One of the main images of the sonnet is that of sailing and journeys. These images are all elements of Shakespeare’s definition of love. There are the “tempests” which although are part of love, do not affect it. There is also the “star” which leads the “wandering bark”, a metaphor for a ship. Love has comparisons with travel and ships, the “alteration” could be a change in the journey of the “wandering bark” but the “ever-fixed mark” is the destination of the journey, the one which the “star” guides the “wandering bark” to. The second group of images are of death and of time and is still associated with love. Love “alters not with his brief hours and weeks”, which means that love is remains unaffected by time, but still remains youthful and full of beauty. The image of love as “rosy lips and cheeks” also brings up the image of Cupid or Eros, the Greek god of love. This image of youthfulness is shown to be almost invincible against the almost sinister image of time, with a “bending sickle” which also brings to mind the image of the Grim Reaper, the symbolic image of death. The “edge of doom” implies Judgement Day, and the youthful love; the image of Cupid will last even up to then. The idea of measured time of “brief hours and weeks” has been rejected by Shakespeare to evaluate the period of love. Shakespeare also rejects the idea of measuring and valuing love, it’s “worth’s unknown”.

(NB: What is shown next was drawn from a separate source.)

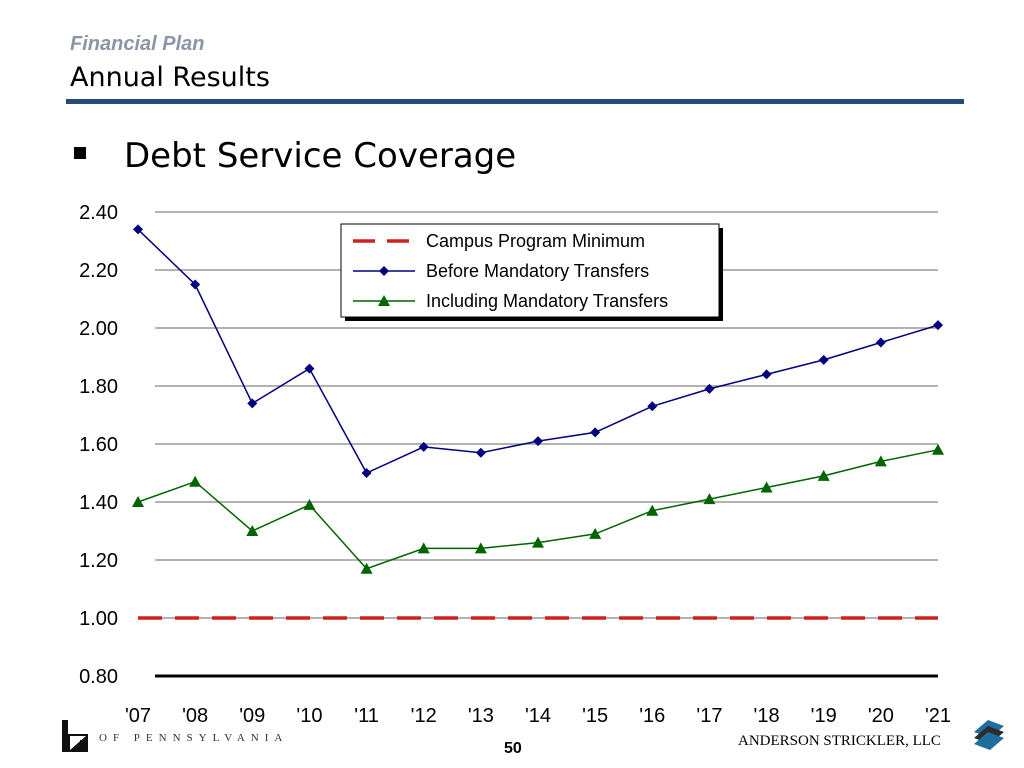 Image resolution: width=1024 pixels, height=768 pixels. What do you see at coordinates (824, 716) in the screenshot?
I see `x-tick-label: '19` at bounding box center [824, 716].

The overall tone of the poem is challenging and questioning. It starts with “let me not”, a negative imperative and the second line is another imperative, “admit impediments”. The sonnet is in fact filled with negatives, “not…not…no…never…unknown…not…nor…nor”. The sonnet continues to states its definition of love, as looking “on tempests and is never shaken” and “the star to every wandering bark”. The sonnet is set up into several sections. The first four lines define what love is not. Love is “not…which alters when it alteration finds”. The next four lines define what love is, love is “an ever-fixed mark”. The four lines after that personifies love, death and time. Love is personified as “rosy lips and cheeks” which will come within the “compass” of death. Death, the result of time, is personified with the image of “his bending sickle”.

The last two lines of the sonnet, the couplet, challenges whether Shakespeare speaks truthfully about love in his writing. They start of with an “if” which sets the tone of the couplet as hesitant and undecided. If he is proved wrong, then all he has said about love is false and that no man has ever loved. But this is untrue, because there have been men who have loved, which proves that the true love that Shakespeare defines is real and does exist. Despite the ambivalent tone of the couplet, most of the words it employs are short, one-syllable words, which simultaneously keep the mood of the couplet as almost definite in its choice, that Shakespeare’s definition of true love does exist. The couplet provides a summary of the argument that Shakespeare presents.

Shakespeare’s sonnet 116 has proven the validity of his definition of true love. His ideas are expressed throughout the poem and the many different variations of the definition of love are fully explored in the sonnet. The couplet sums up the sonnet with a challenge, even though the result, that Shakespeare’s definition of love are correct, has already been decided upon.